Protection of Indian Women
India is a vast country with various cultures, languages, religions, and traditions. There is one common thread, though, that unites most of the country. Apart from a few minor communities, most of the country is deeply rooted to a patriarchal form of social life. One look at the skewed sex ratio of the country, the levels of girls’ education, the poor women’s healthcare system and it is not difficult to discern which gender has traditionally faced neglect – neglect that often translates into cruelty, harassment, and torture. Married women have traditionally been bearing the brunt of this cruelty in the form of domestic violence, dowry harassment, torture etc. But then, almost 7 decades into independence, much has been done by our legislators and by the government to improve the lot of the women in this country. Laws specifically designed to protect women in their marital homes, to dissuade husbands and in-laws from making dowry demands at the time of the wedding and many years thereafter, have been implemented with much zest. Women’s education has found much encouragement and awareness of the severe punishment that gender discrimination could attract is almost universal.

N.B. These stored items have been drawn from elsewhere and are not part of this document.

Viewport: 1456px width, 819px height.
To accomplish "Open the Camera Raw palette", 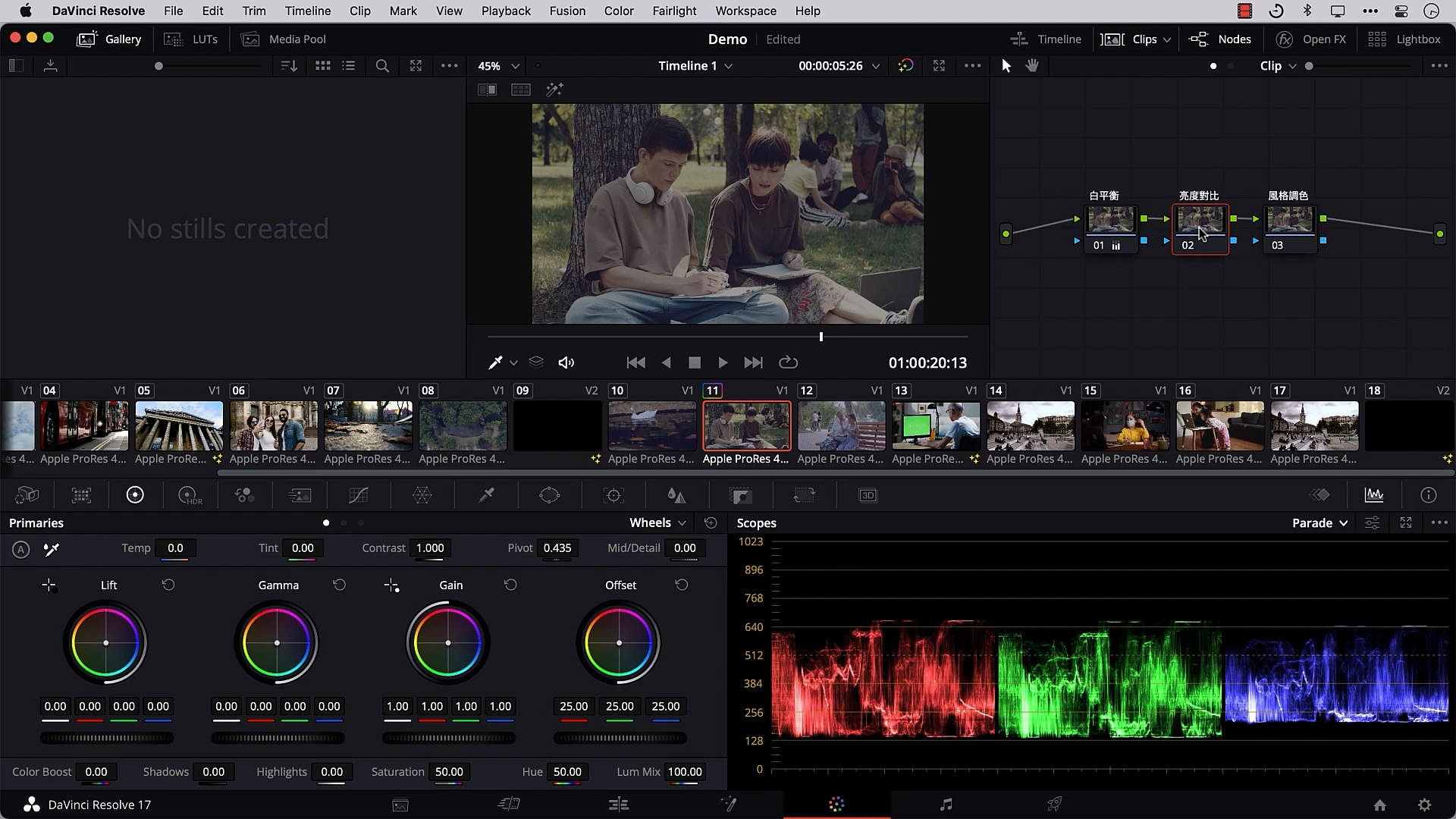I will coord(27,495).
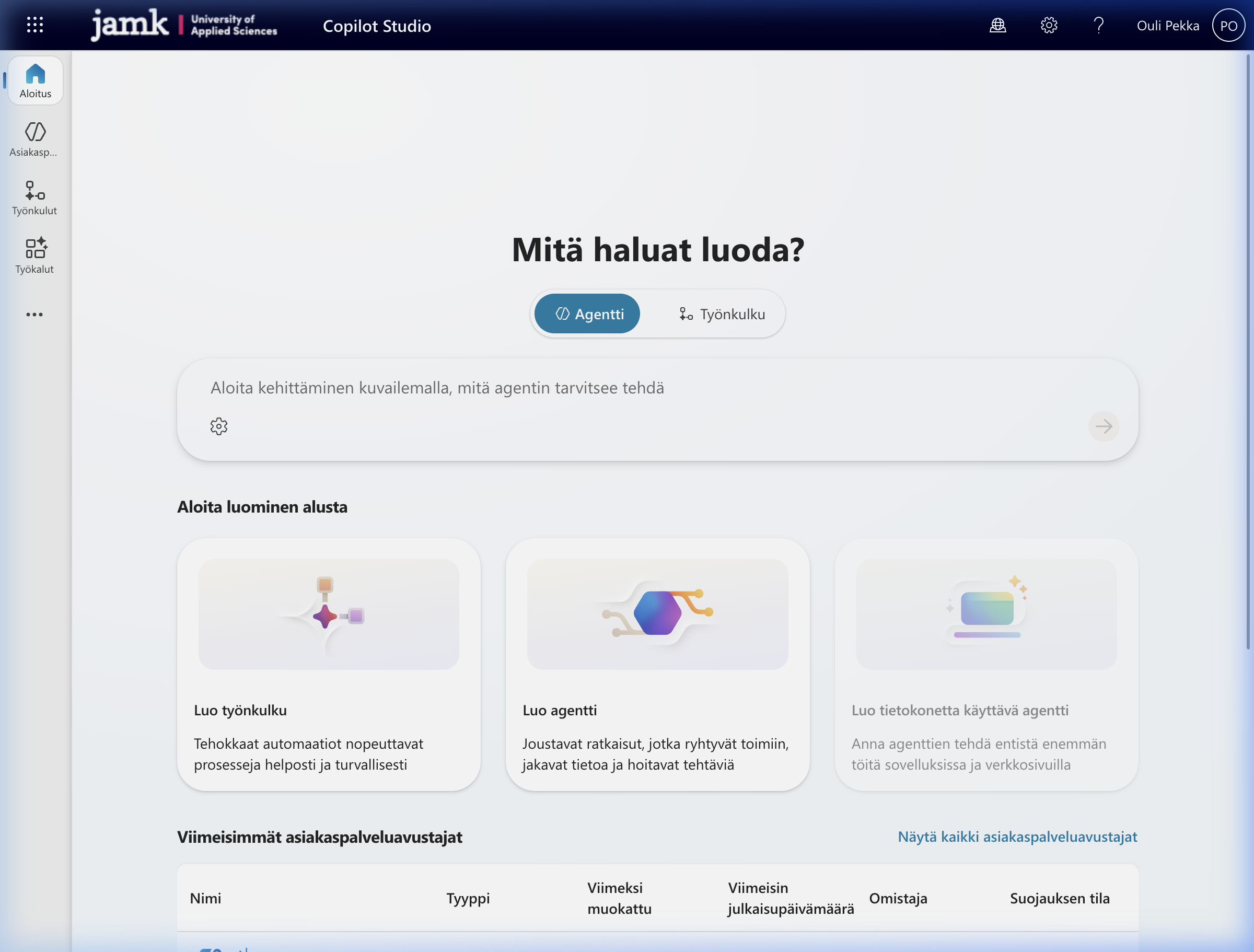This screenshot has width=1254, height=952.
Task: Click the gear icon inside the prompt box
Action: 219,426
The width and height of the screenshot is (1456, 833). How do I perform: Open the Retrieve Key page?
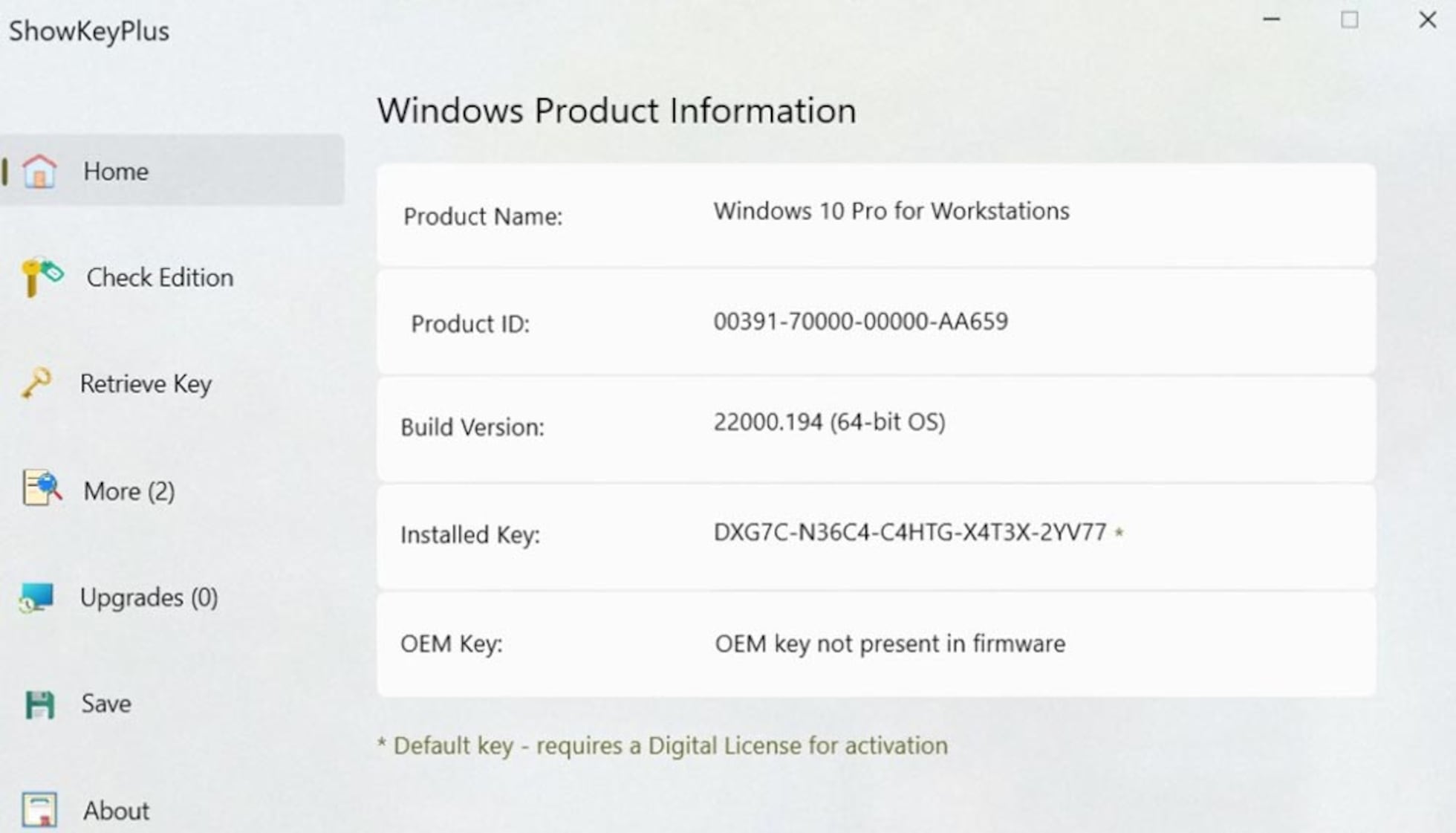pos(146,383)
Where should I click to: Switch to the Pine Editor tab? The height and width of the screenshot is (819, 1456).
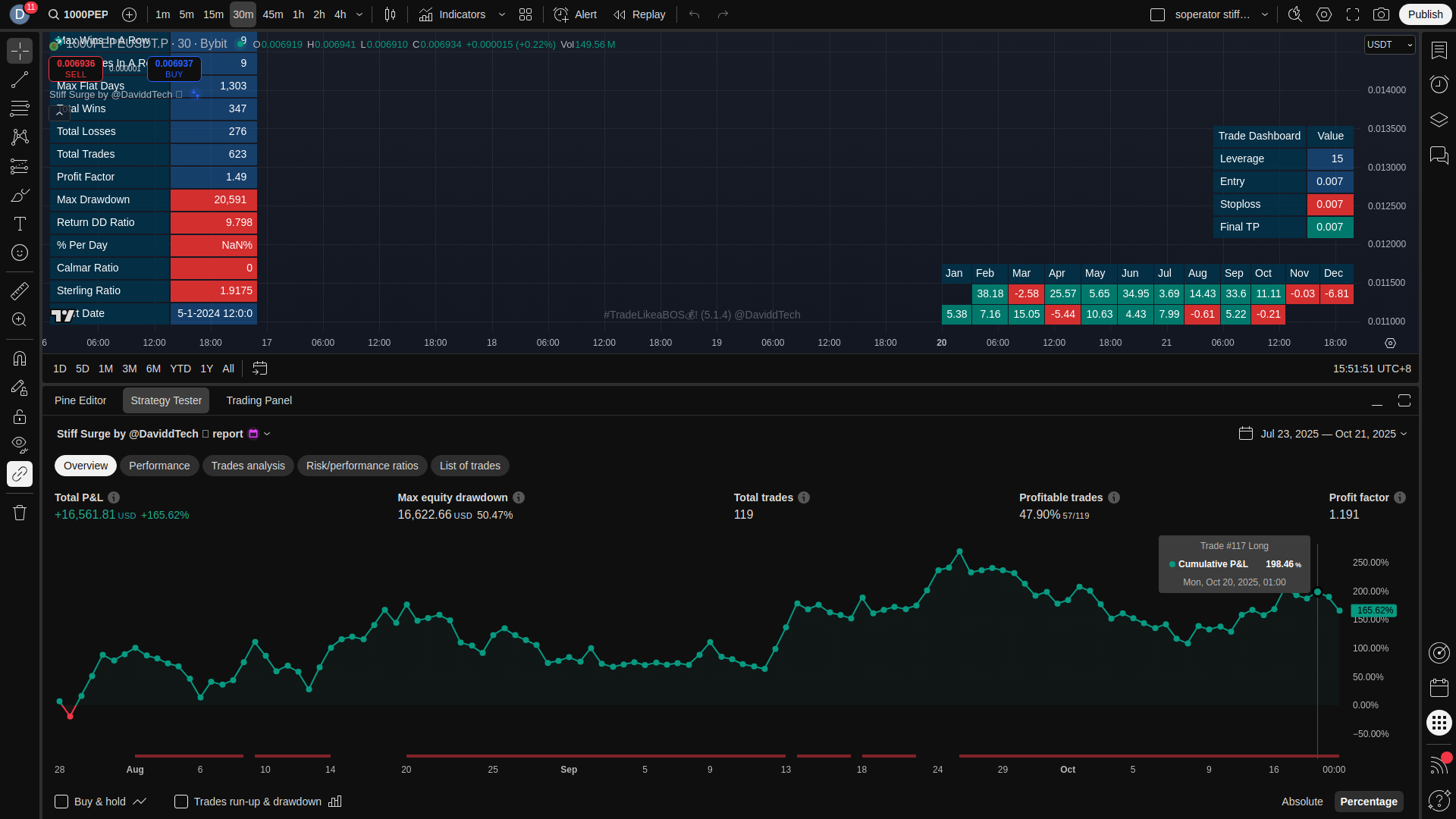[x=80, y=400]
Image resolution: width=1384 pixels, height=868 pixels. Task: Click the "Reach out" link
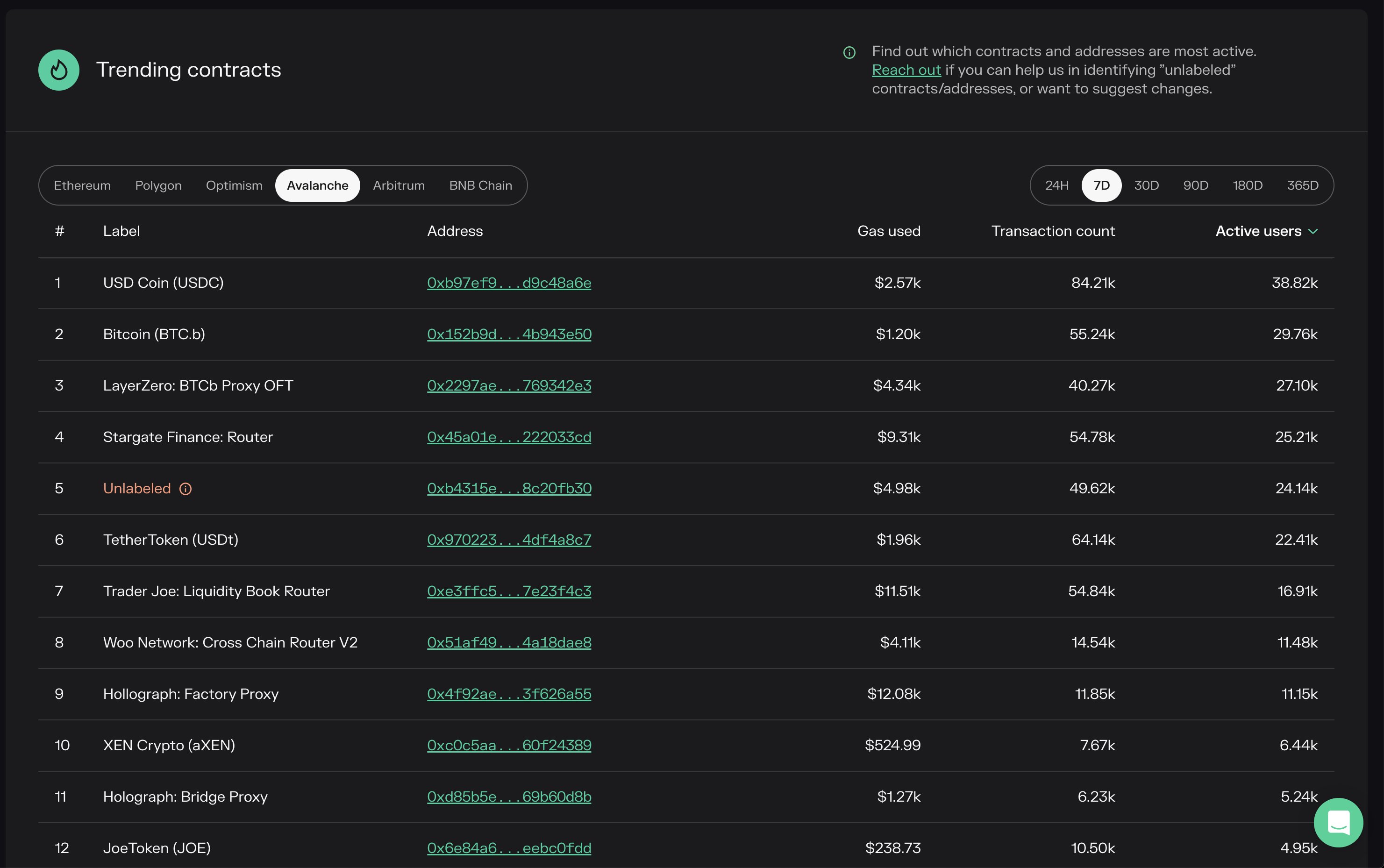pos(906,70)
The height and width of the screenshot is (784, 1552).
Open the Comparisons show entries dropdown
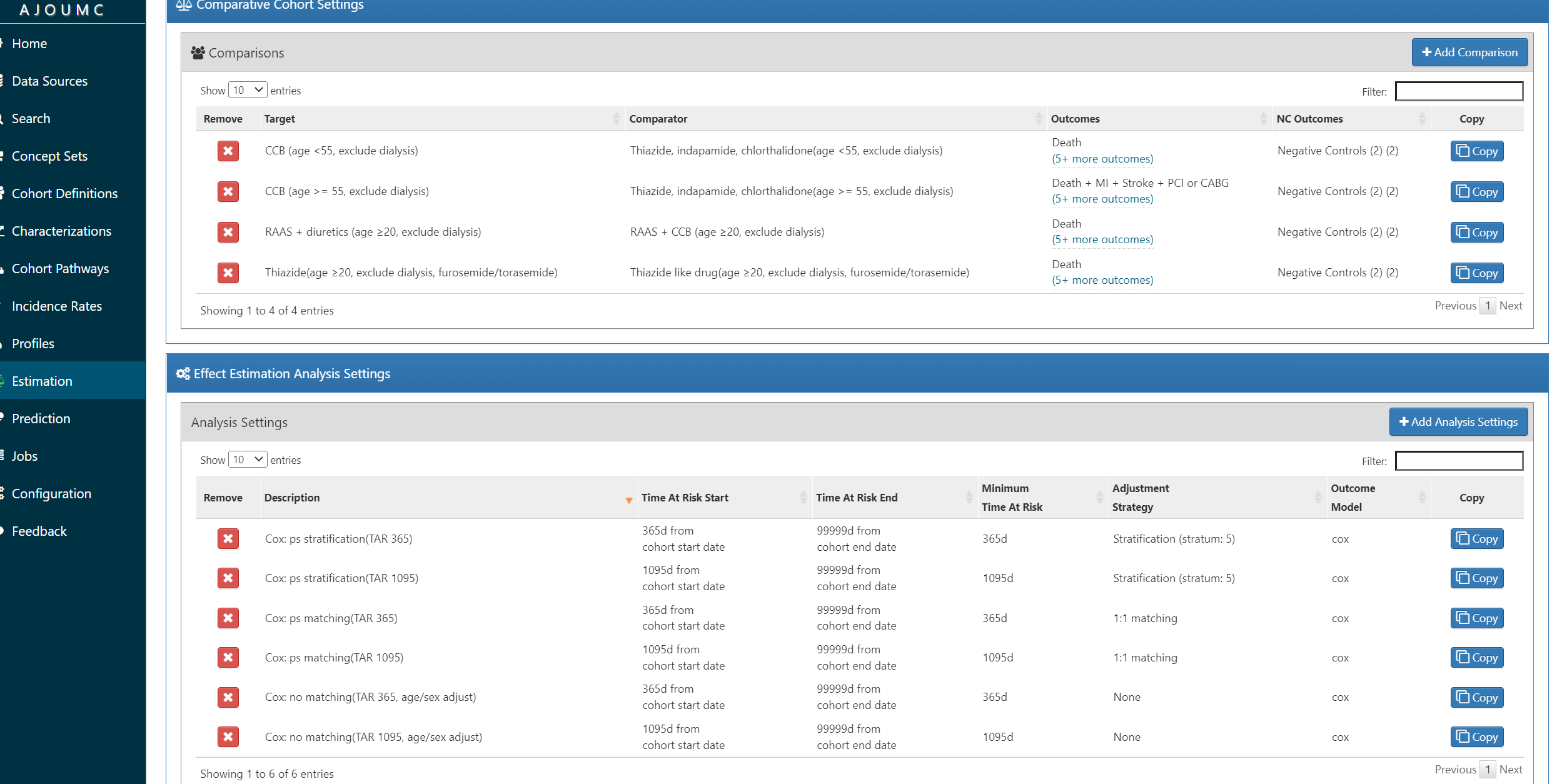(248, 90)
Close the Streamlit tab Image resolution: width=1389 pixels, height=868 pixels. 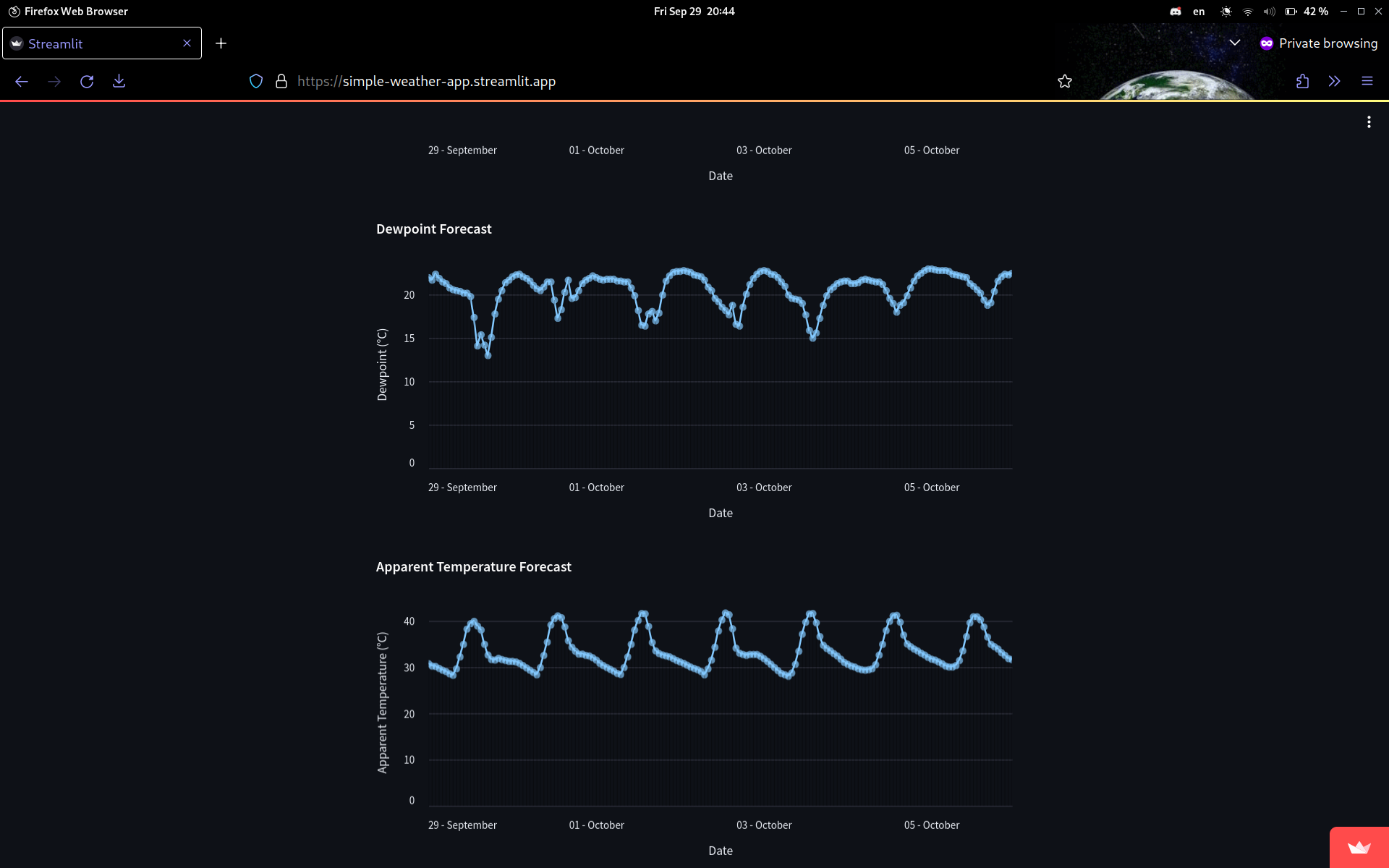[187, 43]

In all the clamour to champion the cause of the women, it seems we have collectively failed to protect the interests of the men. With increasing number of husbands claiming torture and harassment by wives and in-laws, it is perhaps time to pause and re-evaluate the prejudices we harbour. It is time for us to consider seriously the dual jeopardy negotiated by harassed men. On the one hand, Indian society expects men to be strong. Any form of weakness, including admission of being physically or mentally harassed at the least, is regarded with contempt, mockery, scorn, or worse – with pity. The stereotype of Indian men is that of a bread earner, the epitome of strength, a commercial success, a great father, the head of the family, a guide. And the list is unending. Amidst all this, raising an alarm that the wife is abusive and torturous may itself cause a stigma. Most men prefer to suffer in silence rather than come out in the open.
Harassment of the Husband
There is a very thin line between fighting for the cause of women and misandry. Rising cases of husband harassment in the country are outright alarming. According to the Government of India statistics, in 2005, 52,583 married men committed suicide. In 2006, 55,452 married men took their own lives, while in 2007, 57,593 married men killed themselves. Even without going into a breakdown of the reasons, it is clear that cases of husband harassment and abuse is on the rise. It could be about the rising levels of independence and education among women, however, it is also a fact that in almost 70 years of independence not much has been done to protect the rights of the men in the country or to look into their welfare.
Misuse of 498A
The one term that is often heard most in conversations with harassed husbands and their families, the term that is spoken of in hushed, often fearful tones is “Section 498 A”. This section of the Indian Penal Code was initially introduced in 1983, the period when the country witnessed an unprecedented number of cases of dowry harassment and even murders. Section 498 A states “Whoever, being the husband or the relative of the husband of a woman, subjects such woman to cruelty shall be punishable with imprisonment for a term which may extend to three years and shall also be liable to fine”.
The section sought to empower women by making offences under it non-bailable (only courts are empowered to grant the accused bail), and by making it mandatory for the police to arrest the husband (and at times his family) of the woman lodging the complaint.
With the passage of years, though, it seems that Section 498 A has become a potent tool for subjugation and oppression of a husband in the hands of manipulative women. Over the past years, misuses of 498A have perhaps, far outdone any benefits of relief it may have brought to the women of the country. So much so that the Supreme Court of India instructed the legislature to revisit the law and observed, “It is a matter of common experience that most of these complaints under Section 498-A of the IPC are filed in the heat of the moment over trivial issues without proper deliberations. We come across a large number of such complaints which are not even bona fide and are filed with oblique motives.”
Harassment and torture of husbands is not merely physical or financial. Child custody battles in the country have become commonplace. While according to current Indian child custody laws, the father is the natural guardian, women take to creating impediments for separated/divorced husbands to meet and associate with their children. The child custody laws in India also require a complete overhaul.
Helpline for Tortured Husbands
Till not long ago, tortured husbands could do nothing but put up with their nightmarish harrowing lives or end it by taking their lives. The establishment of AIMWA – All India Men’s Welfare Association – comes as a lifeline to such men. The AIMWA is a self-help group which aids, advices, and helps harassed husbands in all possible ways. A 24*7 helpline is listed for each state where one may call and find assistance.
Save Indian Family Foundation is another organization that routinely assists men who have been abused and tortured, either by their spouses or by the in-laws. The organisation runs two helplines for men – 9410217409 (North India) and 9902210641 (South India). Apart from these, a website called 498A is also run by men who have been victims of misuse of this section of the IPA. The group runs a daytime helpline for men who are victims of 498A misuse or are threatened by wives with imprisonment. This helpline is 782-709-0270. The Men’s Rights Organization also works in this field. A number of NGOs these days have also started to take up the cause of the battered men. This in itself is a hearty sign of gender equality and empathy in the country.